Imagine the scene: after centuries of scientific progress, after two world wars, and in the midst of the Cold War, the world's gone mad. Or at least, the people who run it have. They're suffering from a kind of institutionalised irrationality and paranoia, and basic rules of logic and common sense have been suspended - only to be replaced by an immovable faith in the unseen.

This may appear an unlikely premise for a book labelled a short history, and which lays great emphasis on the meticulous research of facts. But Francis Wheen's victory in this cogent and compelling diatribe, published last year to some acclaim, is the conviction with which this seemingly eccentric view is initially stated, and the breadth of evidence which is then drawn upon in support of it. Modern delusions, or mumbo-jumbo, are in his view the ambassadors of a highly dangerous movement - one that has abandoned the values of the Enlightenment and come to dominate recent public life in the West. 'The sleep of reason' as he puts it, referring to Goya's famous capricho, 'brings forth monsters'.
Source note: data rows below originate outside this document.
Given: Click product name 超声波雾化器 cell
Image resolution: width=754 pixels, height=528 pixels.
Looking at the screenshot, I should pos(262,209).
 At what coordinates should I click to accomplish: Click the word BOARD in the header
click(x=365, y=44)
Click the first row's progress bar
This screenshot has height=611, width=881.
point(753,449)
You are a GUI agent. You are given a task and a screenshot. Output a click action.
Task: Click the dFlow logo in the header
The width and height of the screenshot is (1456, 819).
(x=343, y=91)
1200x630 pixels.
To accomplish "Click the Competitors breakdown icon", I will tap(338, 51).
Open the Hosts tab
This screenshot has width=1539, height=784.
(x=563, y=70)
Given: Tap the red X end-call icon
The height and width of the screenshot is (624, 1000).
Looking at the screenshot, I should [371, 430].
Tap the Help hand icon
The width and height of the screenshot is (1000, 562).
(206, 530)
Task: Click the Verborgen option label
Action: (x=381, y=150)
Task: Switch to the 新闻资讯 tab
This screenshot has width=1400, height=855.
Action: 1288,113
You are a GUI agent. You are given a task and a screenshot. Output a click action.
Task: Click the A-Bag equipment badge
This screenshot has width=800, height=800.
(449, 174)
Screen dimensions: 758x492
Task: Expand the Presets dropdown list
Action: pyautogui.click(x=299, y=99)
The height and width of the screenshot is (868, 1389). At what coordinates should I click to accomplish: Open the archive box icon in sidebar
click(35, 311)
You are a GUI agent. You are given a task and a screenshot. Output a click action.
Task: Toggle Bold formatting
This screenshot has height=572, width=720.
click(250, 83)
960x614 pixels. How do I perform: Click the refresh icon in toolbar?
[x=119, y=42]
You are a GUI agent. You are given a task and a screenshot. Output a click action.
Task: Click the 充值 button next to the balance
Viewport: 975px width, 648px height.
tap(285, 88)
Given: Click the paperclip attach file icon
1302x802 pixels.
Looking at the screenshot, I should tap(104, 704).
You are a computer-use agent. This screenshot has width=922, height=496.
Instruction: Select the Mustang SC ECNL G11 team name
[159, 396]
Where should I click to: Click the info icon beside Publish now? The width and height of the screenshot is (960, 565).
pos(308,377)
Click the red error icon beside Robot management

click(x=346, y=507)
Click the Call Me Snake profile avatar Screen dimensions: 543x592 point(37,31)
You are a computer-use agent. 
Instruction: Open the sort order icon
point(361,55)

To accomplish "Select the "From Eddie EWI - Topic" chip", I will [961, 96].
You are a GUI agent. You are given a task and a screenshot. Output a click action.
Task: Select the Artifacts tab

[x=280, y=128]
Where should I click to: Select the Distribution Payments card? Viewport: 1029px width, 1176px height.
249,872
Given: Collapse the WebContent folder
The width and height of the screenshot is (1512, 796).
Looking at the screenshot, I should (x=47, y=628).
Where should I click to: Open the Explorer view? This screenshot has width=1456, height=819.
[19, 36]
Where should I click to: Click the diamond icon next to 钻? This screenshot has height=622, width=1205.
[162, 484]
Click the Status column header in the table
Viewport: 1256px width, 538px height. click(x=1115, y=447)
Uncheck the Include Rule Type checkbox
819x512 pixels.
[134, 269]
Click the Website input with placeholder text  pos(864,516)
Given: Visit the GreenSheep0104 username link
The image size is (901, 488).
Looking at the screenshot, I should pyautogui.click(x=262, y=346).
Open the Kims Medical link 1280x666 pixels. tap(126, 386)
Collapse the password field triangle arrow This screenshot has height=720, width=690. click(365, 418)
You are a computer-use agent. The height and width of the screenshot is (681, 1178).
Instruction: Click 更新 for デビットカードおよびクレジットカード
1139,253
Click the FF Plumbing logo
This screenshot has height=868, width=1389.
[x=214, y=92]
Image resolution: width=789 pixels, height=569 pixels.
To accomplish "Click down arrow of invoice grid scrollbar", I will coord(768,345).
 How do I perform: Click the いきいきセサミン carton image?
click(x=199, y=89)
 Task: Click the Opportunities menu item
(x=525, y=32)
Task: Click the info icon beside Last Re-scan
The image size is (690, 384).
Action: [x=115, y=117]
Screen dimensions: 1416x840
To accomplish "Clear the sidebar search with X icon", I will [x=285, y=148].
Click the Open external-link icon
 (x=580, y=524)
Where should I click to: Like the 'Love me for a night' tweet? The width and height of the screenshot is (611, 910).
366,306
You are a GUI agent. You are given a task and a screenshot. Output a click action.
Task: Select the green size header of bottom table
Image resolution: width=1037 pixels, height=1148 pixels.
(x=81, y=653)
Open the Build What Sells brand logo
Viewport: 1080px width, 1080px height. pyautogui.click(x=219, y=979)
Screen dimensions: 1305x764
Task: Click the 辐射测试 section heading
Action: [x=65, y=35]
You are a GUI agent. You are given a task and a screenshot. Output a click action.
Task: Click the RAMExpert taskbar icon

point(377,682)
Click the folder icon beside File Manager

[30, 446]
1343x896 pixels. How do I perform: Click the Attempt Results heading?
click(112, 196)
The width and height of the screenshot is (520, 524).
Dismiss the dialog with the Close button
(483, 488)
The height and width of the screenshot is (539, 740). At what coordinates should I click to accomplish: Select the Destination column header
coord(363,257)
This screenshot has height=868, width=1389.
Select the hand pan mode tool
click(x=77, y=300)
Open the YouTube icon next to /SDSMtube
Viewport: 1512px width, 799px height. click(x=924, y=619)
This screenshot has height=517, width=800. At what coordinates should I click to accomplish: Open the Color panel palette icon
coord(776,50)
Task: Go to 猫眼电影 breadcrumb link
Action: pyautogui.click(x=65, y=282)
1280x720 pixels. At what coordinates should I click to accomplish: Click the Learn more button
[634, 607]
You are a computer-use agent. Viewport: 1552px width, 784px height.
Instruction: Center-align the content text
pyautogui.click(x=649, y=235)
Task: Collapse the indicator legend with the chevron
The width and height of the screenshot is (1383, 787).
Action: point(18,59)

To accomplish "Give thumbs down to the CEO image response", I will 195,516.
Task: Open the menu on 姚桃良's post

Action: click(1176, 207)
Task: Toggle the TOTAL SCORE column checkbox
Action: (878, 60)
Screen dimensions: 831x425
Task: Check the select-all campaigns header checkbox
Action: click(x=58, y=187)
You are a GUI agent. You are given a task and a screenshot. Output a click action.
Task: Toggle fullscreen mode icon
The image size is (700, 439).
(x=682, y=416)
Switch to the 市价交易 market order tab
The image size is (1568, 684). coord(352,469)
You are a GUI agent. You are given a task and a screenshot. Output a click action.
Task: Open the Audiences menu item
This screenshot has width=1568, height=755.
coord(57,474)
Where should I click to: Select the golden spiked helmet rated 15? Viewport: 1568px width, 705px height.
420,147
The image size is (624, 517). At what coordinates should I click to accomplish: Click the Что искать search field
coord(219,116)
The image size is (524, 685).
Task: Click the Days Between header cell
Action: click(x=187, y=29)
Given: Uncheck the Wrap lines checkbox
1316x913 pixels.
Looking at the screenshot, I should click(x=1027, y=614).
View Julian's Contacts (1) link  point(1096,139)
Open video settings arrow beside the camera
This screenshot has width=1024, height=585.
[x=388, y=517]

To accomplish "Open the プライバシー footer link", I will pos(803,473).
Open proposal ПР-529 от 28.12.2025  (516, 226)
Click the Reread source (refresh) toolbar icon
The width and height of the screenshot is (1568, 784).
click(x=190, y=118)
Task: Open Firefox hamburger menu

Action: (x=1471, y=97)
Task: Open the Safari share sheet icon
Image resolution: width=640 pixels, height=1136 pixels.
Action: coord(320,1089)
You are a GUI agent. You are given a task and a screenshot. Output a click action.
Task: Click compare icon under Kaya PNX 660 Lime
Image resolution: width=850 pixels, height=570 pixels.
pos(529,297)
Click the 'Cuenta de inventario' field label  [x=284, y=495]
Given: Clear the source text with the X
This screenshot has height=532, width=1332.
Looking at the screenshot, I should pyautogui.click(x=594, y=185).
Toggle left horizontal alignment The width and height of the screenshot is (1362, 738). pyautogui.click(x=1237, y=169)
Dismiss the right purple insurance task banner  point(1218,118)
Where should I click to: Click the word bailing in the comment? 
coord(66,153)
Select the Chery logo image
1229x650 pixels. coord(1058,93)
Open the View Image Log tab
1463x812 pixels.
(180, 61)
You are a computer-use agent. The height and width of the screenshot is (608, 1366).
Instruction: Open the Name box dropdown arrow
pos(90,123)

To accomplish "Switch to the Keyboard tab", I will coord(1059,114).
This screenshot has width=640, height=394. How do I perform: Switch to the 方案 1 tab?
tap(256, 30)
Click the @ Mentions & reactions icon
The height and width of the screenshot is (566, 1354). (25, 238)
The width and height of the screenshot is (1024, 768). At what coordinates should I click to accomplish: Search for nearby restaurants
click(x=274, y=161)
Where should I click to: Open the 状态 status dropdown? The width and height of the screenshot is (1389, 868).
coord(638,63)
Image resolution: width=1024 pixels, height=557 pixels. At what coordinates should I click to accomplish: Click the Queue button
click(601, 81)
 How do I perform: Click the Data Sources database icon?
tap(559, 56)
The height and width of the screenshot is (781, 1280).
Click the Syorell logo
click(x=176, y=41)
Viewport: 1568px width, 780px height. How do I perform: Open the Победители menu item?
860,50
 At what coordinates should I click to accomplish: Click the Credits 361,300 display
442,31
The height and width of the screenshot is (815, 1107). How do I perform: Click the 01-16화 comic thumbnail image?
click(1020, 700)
And so does Wheen. The first two are Margaret Thatcher and the fundamentalist cleric Ayatollah Ruhollah Khomeini, whose return to Iran as Supreme Leader in 1979, after 14 years of exile, was followed swiftly by the election of Mrs Thatcher's government in Britain. Thus were the Orient and the Occident both colonised by the clueless in what Wheen labels 'the voodoo revolution'. Thatcher would have Britain return to 'Victorian values'; Khomeini would restore Iran to its heyday of some 1300 hundred years ago. Both actively sought to return their dominions to supposed past glories; both justified their wish to do so through appeal to nothing more solid than pure wind.

From this point in history - which is presented as if it were of absolute centrality to the health of mankind - Wheen swoops through the next two decades, bringing forth monster after monster, only to lash each one in turn with his relentlessly rational pen. Here we are in Reagan's America, where economists Milton Friedman and Friedrich von Hayek have convinced the president of the need for, and efficacy of, anti-Keynesian 'supply-side' economics, despite the country's conversion from the largest creditor in the world to the largest debtor during Reagan's reign. Here we are at the end of the 1980s, when two barely known academics Paul Kennedy and Francis Fukuyama suddenly make personal fortunes because of their novel predictions of the end of history, feeding a swelling public appetite for imminent apocalypse. Here we are a decade later, when England football coach Glenn Hoddle is forced to resign after asserting his belief that people with disabilities are paying off the bad karma they built up in previous incarnations.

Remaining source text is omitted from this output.